→ TASK
Up to and including the line with "Given: Switch to miniplayer mode", restate the material below word for word, beginning with its first line.

→ PROVIDED INFORMATION

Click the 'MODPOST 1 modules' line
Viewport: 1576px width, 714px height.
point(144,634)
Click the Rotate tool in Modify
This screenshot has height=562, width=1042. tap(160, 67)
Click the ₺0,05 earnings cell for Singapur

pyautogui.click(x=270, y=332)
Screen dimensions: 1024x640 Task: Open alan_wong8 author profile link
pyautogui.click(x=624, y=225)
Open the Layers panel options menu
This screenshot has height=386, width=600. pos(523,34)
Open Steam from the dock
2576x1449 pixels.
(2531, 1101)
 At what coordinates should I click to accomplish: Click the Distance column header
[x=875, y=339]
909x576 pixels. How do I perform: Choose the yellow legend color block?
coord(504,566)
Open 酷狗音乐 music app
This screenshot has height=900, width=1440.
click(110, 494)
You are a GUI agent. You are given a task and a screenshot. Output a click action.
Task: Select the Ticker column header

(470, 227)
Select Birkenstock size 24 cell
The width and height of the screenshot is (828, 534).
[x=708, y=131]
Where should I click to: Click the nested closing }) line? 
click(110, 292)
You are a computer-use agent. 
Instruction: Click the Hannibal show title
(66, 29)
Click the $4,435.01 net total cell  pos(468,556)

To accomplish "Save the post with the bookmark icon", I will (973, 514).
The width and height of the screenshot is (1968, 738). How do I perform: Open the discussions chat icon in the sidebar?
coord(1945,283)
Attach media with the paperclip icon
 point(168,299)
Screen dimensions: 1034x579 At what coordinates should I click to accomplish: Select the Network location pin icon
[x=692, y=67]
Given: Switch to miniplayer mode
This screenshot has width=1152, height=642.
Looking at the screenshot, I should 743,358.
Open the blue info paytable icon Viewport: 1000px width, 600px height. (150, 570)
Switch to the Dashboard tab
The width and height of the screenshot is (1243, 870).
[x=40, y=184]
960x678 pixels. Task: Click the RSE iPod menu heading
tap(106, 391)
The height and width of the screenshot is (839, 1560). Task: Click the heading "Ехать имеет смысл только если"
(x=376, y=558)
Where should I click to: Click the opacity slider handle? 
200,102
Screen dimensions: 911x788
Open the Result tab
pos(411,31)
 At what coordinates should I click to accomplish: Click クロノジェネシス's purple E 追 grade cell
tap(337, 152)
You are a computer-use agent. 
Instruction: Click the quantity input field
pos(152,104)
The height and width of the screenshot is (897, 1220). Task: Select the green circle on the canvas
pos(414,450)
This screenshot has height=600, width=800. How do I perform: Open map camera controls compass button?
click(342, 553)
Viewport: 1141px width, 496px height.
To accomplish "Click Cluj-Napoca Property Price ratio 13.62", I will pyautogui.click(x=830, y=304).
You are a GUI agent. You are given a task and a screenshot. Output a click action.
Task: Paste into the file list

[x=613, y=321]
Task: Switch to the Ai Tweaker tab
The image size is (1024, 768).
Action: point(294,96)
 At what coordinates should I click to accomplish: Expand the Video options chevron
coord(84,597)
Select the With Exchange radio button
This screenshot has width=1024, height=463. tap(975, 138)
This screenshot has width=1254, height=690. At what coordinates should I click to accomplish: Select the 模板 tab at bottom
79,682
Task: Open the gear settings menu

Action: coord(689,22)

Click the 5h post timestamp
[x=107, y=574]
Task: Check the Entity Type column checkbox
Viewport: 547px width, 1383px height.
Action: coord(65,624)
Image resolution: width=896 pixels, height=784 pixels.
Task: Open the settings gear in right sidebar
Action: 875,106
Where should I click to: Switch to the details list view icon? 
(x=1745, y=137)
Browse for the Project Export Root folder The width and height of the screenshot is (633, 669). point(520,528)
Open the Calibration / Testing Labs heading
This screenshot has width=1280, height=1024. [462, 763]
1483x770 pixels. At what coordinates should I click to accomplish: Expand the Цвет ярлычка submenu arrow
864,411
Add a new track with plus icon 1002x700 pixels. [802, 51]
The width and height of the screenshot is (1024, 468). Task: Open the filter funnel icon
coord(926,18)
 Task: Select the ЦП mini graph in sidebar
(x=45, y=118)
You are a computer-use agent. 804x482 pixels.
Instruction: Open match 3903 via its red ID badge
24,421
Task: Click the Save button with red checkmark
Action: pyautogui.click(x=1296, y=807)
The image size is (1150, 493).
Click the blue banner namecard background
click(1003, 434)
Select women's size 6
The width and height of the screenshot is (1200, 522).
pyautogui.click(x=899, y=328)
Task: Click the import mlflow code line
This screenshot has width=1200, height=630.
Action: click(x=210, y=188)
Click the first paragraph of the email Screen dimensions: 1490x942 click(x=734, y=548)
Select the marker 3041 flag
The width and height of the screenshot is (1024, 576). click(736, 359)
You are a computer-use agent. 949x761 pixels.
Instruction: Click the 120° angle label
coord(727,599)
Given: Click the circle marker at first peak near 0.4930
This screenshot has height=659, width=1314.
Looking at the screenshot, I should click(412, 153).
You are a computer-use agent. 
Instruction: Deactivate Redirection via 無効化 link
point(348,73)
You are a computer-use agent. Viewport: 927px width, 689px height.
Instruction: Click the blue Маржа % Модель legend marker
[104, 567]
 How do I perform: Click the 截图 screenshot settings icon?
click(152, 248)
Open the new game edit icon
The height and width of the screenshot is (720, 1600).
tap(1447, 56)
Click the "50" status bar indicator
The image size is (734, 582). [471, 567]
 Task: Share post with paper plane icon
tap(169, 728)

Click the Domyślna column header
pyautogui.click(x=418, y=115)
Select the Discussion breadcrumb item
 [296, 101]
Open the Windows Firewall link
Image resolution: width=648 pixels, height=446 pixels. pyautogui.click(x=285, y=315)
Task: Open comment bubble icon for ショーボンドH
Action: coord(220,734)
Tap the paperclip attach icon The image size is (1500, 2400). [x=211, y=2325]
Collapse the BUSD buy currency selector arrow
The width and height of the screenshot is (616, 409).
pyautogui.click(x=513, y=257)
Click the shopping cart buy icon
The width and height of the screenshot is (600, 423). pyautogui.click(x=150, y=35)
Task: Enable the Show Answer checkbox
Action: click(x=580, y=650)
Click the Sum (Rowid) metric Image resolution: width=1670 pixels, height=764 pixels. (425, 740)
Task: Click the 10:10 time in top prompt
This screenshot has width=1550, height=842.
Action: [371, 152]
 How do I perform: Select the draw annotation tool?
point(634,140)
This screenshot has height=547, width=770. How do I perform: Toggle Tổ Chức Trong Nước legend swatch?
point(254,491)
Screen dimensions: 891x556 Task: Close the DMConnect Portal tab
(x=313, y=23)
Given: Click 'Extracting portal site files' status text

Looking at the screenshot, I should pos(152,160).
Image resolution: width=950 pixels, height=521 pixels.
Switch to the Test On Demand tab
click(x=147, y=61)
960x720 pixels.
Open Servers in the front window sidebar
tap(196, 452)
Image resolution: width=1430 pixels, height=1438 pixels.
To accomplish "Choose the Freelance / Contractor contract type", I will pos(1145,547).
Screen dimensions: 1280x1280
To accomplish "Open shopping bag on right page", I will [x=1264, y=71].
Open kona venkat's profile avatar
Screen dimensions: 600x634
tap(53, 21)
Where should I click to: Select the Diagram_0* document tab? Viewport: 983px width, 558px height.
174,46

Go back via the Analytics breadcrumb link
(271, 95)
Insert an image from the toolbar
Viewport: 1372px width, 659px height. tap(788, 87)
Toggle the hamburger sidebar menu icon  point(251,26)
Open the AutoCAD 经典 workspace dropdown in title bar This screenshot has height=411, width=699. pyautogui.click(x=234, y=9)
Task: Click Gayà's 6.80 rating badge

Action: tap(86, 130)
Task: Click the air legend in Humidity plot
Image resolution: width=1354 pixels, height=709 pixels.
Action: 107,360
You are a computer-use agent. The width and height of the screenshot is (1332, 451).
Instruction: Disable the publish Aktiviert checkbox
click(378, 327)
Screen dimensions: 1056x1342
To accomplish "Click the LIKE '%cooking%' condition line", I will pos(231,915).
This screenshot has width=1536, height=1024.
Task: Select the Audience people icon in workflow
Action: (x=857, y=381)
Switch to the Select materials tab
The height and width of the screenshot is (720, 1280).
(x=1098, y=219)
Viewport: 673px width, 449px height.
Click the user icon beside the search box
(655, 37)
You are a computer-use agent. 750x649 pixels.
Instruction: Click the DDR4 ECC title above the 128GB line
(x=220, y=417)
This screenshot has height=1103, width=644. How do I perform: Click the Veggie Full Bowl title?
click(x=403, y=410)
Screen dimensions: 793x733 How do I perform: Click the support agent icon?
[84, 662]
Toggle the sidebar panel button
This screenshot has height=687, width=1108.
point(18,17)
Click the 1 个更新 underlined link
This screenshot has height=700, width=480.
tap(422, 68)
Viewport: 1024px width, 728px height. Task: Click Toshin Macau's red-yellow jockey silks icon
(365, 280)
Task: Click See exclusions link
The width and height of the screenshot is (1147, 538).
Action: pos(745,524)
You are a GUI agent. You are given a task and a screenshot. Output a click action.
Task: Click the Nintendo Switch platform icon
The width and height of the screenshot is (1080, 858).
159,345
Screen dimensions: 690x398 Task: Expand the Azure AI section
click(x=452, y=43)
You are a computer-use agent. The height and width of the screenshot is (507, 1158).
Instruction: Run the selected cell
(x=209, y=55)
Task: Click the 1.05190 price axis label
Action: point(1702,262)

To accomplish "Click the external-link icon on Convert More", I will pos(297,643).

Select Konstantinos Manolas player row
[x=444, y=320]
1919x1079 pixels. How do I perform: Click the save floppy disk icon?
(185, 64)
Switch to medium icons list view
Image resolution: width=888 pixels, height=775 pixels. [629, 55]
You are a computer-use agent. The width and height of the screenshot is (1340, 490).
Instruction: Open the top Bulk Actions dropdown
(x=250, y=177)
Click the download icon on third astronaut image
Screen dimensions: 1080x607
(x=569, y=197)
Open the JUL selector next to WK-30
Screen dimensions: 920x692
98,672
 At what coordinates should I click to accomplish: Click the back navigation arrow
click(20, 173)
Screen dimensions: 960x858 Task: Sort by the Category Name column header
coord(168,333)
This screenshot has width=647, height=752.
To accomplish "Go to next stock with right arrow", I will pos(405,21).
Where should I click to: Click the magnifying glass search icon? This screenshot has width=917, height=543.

→ ANSWER SECTION
Click the 'MODPOST 1 modules' line
Viewport: 1576px width, 714px height.
point(144,634)
Click the Rotate tool in Modify
This screenshot has height=562, width=1042. tap(160, 67)
Click the ₺0,05 earnings cell for Singapur

pyautogui.click(x=270, y=332)
Screen dimensions: 1024x640 Task: Open alan_wong8 author profile link
pyautogui.click(x=624, y=225)
Open the Layers panel options menu
This screenshot has height=386, width=600. pos(523,34)
Open Steam from the dock
2576x1449 pixels.
(2531, 1101)
 At what coordinates should I click to accomplish: Click the Distance column header
[x=875, y=339]
909x576 pixels. How do I perform: Choose the yellow legend color block?
coord(504,566)
Open 酷狗音乐 music app
This screenshot has height=900, width=1440.
click(110, 494)
You are a GUI agent. You are given a task and a screenshot. Output a click action.
Task: Select the Ticker column header

(470, 227)
Select Birkenstock size 24 cell
The width and height of the screenshot is (828, 534).
[x=708, y=131]
Where should I click to: Click the nested closing }) line? 
click(110, 292)
You are a computer-use agent. 
Instruction: Click the Hannibal show title
(66, 29)
Click the $4,435.01 net total cell  pos(468,556)

To accomplish "Save the post with the bookmark icon", I will (973, 514).
The width and height of the screenshot is (1968, 738). How do I perform: Open the discussions chat icon in the sidebar?
coord(1945,283)
Attach media with the paperclip icon
 point(168,299)
Screen dimensions: 1034x579 At what coordinates should I click to accomplish: Select the Network location pin icon
[x=692, y=67]
Given: Switch to miniplayer mode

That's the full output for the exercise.